With election day looming and opinion polls pointing to one of
the closest presidential races in years, the debate has intensified
among progressive Americans--Nader or Gore?
Those on either side of the debate who pretend this is an easy
choice are deluding themselves. Sure, Al Gore and Joe Lieberman
represent the neoconservative wing of the Democratic Party, but
it is wrong to simplistically equate them with the Republican ticket.
There are substantial differences between the candidates in many
important areas--public education, Social Security, labor rights,
the environment and abortion, to name just a few. A George W. Bush-Dick
Cheney victory, regardless of what happens in the congressional
elections, will reinvigorate the most rapacious elements of this
country's large and growing conservative movement, and likely will
mean new attacks on the most vulnerable sections of our population.
Ralph Nader is clearly the superior candidate when it comes to
fighting against corporate control of government, invasions of individual
privacy, neoliberal free trade policies and U.S. military intervention
abroad, or when it comes to defending labor, consumers and the environment.
But Nader's weaknesses should not be minimized. He continues to
pay little attention to issues that deeply affect racial and ethnic
minorities--job discrimination, police brutality, the scandalous
incarceration rate among blacks and Hispanics, the continuing controversy
over affirmative action. His campaign style up to now, ˆ la Jesse
Jackson's campaigns in 1984 and 1988, seems more geared toward promoting
himself than to building the Green Party as a future vehicle for
independent politics.
Many honest and dedicated progressives will find themselves on
different sides of the fence come November 7. But more important
than what happens on Election Day is the ongoing need to nurture
and expand the vibrant new people's movement that has grown since
the WTO protests in Seattle.
That new movement combines several separate streams of popular
resistance that have managed to build an embryonic alliance:
* A labor movement that has started to reclaim its place in American
society as a force for social change. Increasingly, as new immigrant
and Third World workers form a larger share of the work force, a
profound revolution within the union movement is inevitable.
* A new pro-democracy movement that has targeted the mass media
as a pillar of corporate social control and has started devising
ever more ingenious ways to provide the population with independent
sources of information.
* An idealistic, democratic, anti-consumer-culture youth movement,
which is determined to save the earth from ecological devastation
and end the growing worldwide gap between rich and poor.

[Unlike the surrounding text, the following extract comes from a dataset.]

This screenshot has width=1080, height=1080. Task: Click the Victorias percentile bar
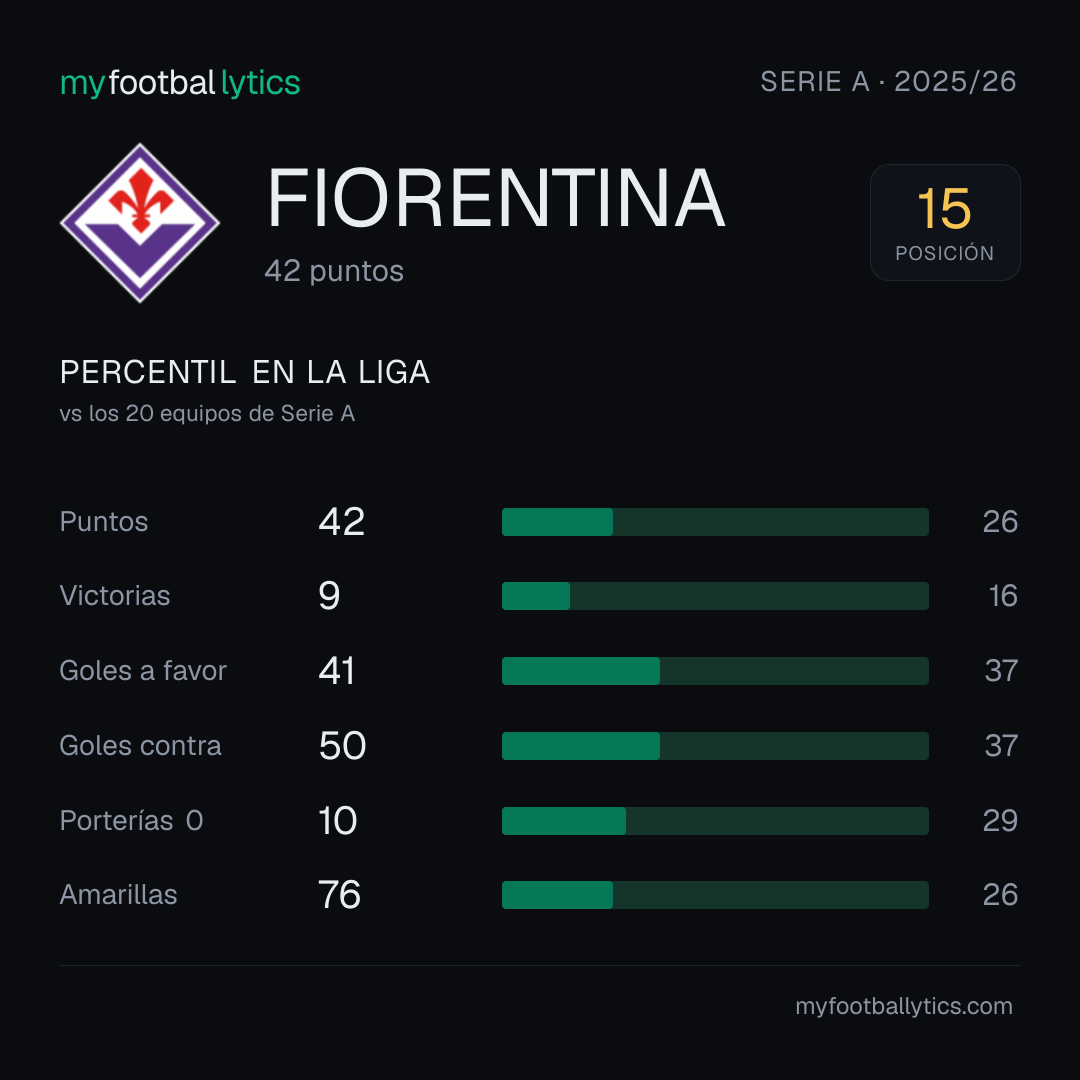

* A growing movement within black and brown communities against
rampant police brutality, wholesale incarceration, racial profiling
and the death penalty.
More important than any candidate or election is strengthening
the long-term alliance of these four movements, and finding the
organizational forms with which that alliance can win the support
of the American people. The Democratic Party is becoming more conservative
with each passing day and can never be the vehicle to represent
that alliance.
Most progressives recognize that this nation needs a new people's
party. American voters repeatedly have showed their deep discontent
with the two major parties, either by refusing to vote or by backing
third-party candidates such as Ross Perot and Jesse Ventura. Each
time, however, the major parties have been able to contain the challenge,
to steer their dissidents back into the fold.
Nader and the Green Party represent the best opportunity in half
a century to place a progressive agenda on the national scene. The
Nader candidacy has already forced Al Gore to adopt populist anti-corporate
rhetoric into his campaign. It has brought hundreds of thousands
of white youth into electoral politics in much the same way that
Jackson's Rainbow Coalition movement brought disaffected blacks
to the voting booth in the '80s. Moreover, Nader has inspired young
people to believe that global capitalism can be resisted even in
the absence of any viable socialist alternative.
Unlike Jackson, who became increasingly co-opted by his access
to corporate honchos and his role as a "spiritual adviser" to the
Clinton White House, Nader could end up making the Green Party a
genuine alternative force, should he garner more than 5 percent
of the popular vote--and I believe he will do that handily if he
reaches out to those who usually stay home on Election Day.
Those of us who came of age in the '60s grew up with Ralph Nader.
We watched him tilt at windmills for decades, always speaking truth
to power, always accomplishing more than others thought possible.
His seat belt victory against the automobile companies alone may
have saved more lives than did any general in American history.
Sure, four years of Bush-Cheney seems a horrible fate, but 20 or
30 more years of this periodic circus of two parties sponsored by
the same corporate advertisers seems far worse.